[Opening Task inputs section]

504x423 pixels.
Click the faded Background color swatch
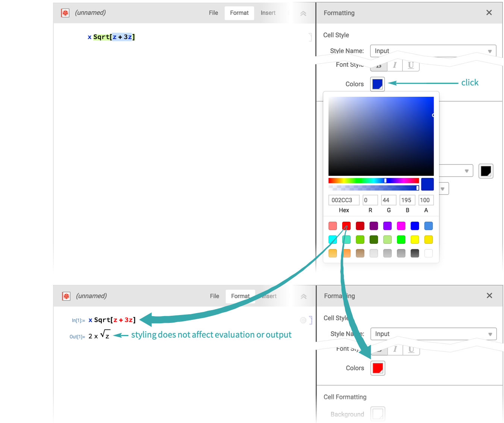pos(378,414)

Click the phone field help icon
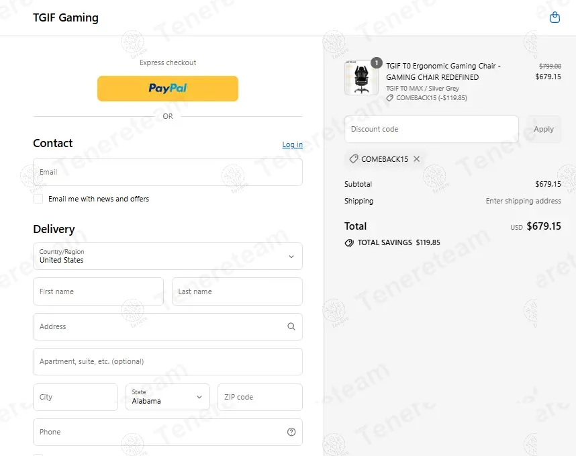[291, 432]
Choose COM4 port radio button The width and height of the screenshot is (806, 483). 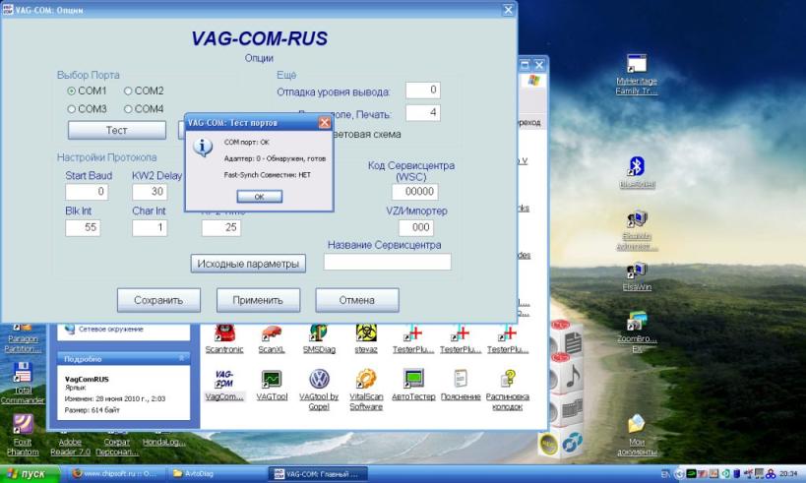[x=129, y=109]
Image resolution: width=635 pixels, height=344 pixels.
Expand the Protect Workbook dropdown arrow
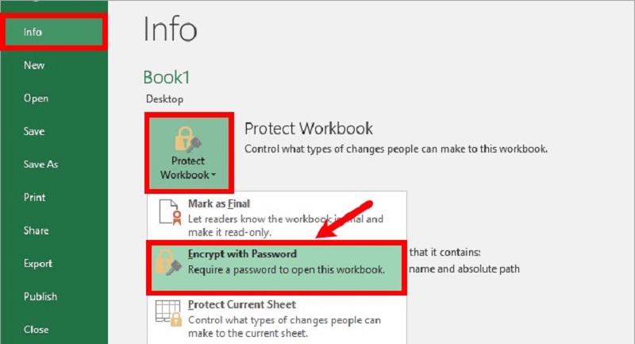tap(214, 175)
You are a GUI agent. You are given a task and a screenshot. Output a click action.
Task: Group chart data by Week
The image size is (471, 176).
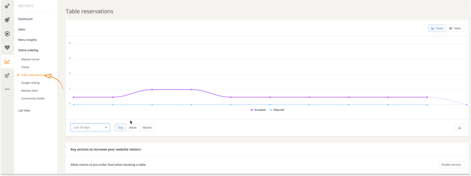coord(133,128)
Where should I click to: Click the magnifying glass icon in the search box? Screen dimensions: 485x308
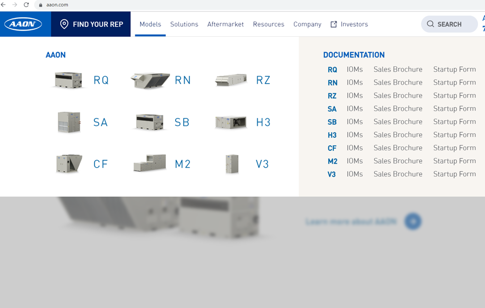tap(430, 24)
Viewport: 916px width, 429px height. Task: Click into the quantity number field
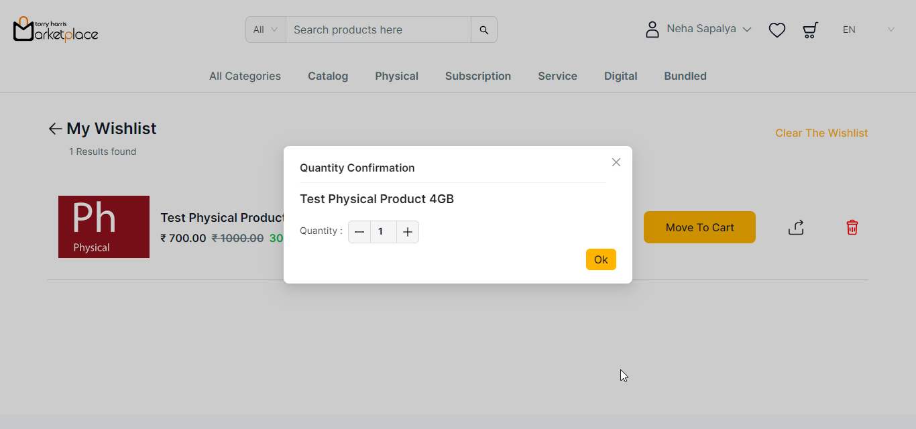[383, 232]
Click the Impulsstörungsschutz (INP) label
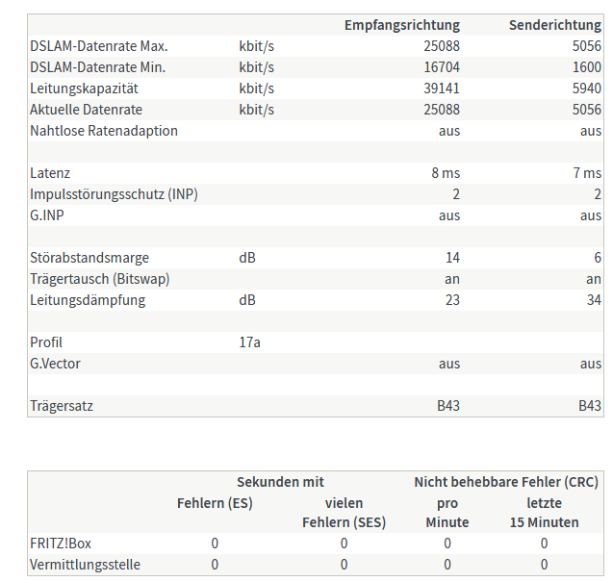613x582 pixels. click(115, 194)
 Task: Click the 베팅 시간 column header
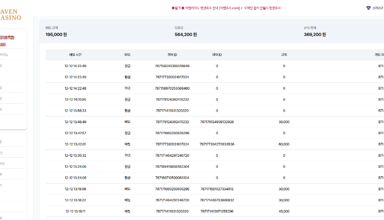pyautogui.click(x=75, y=55)
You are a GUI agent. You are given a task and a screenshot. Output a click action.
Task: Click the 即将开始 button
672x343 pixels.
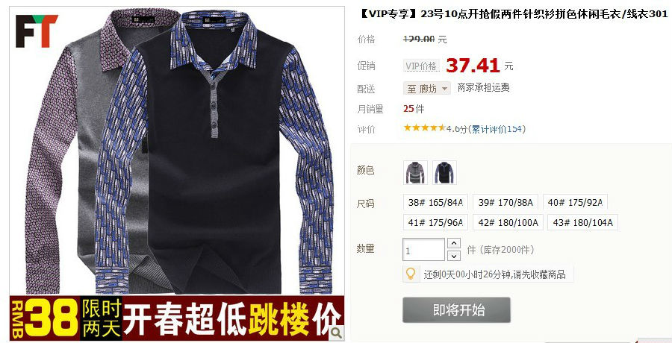point(456,310)
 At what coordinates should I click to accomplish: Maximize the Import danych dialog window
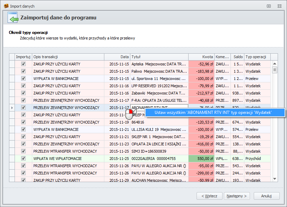269,6
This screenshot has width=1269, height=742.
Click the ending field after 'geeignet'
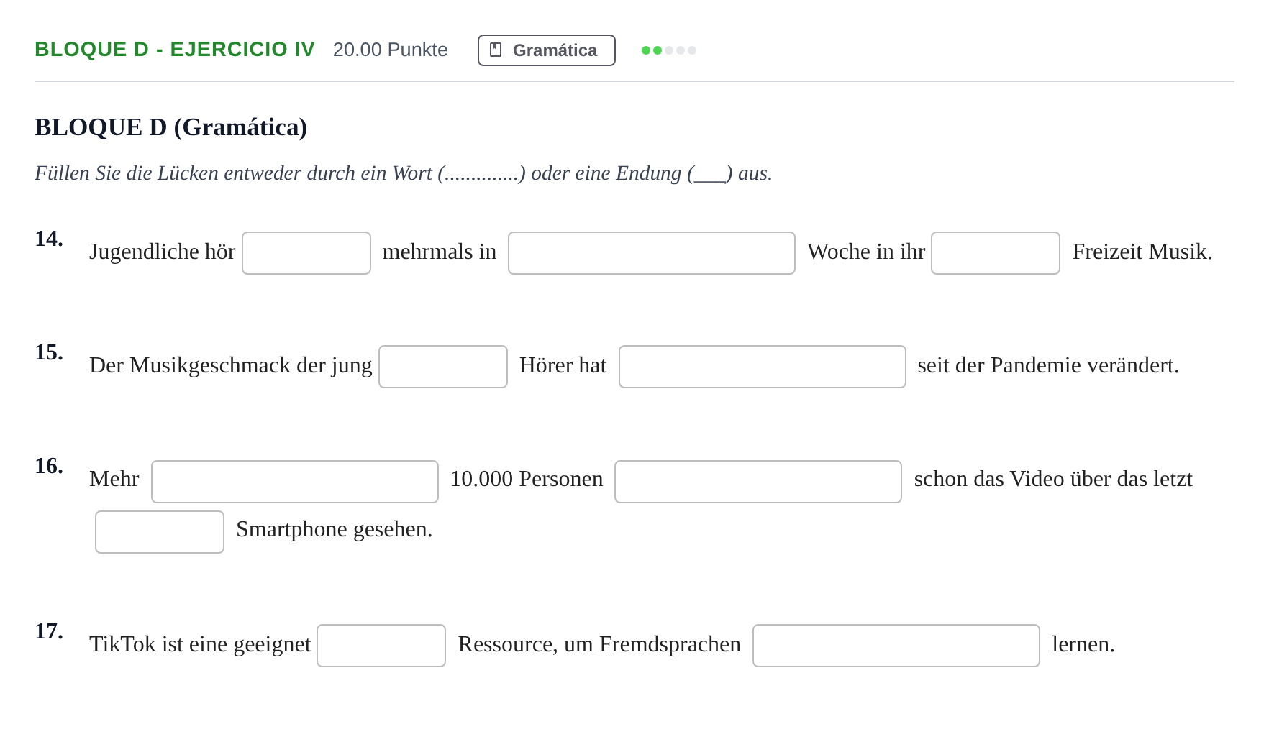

[Closing Task inputs section]

◆ **Action item**
Reproduce verbatim, and only, the lines starting at the one that contains "This screenshot has width=1269, height=742." and ending with the final line of the records; leave out the pictures.

◆ **Output of the exercise**
This screenshot has width=1269, height=742.
Click the ending field after 'geeignet'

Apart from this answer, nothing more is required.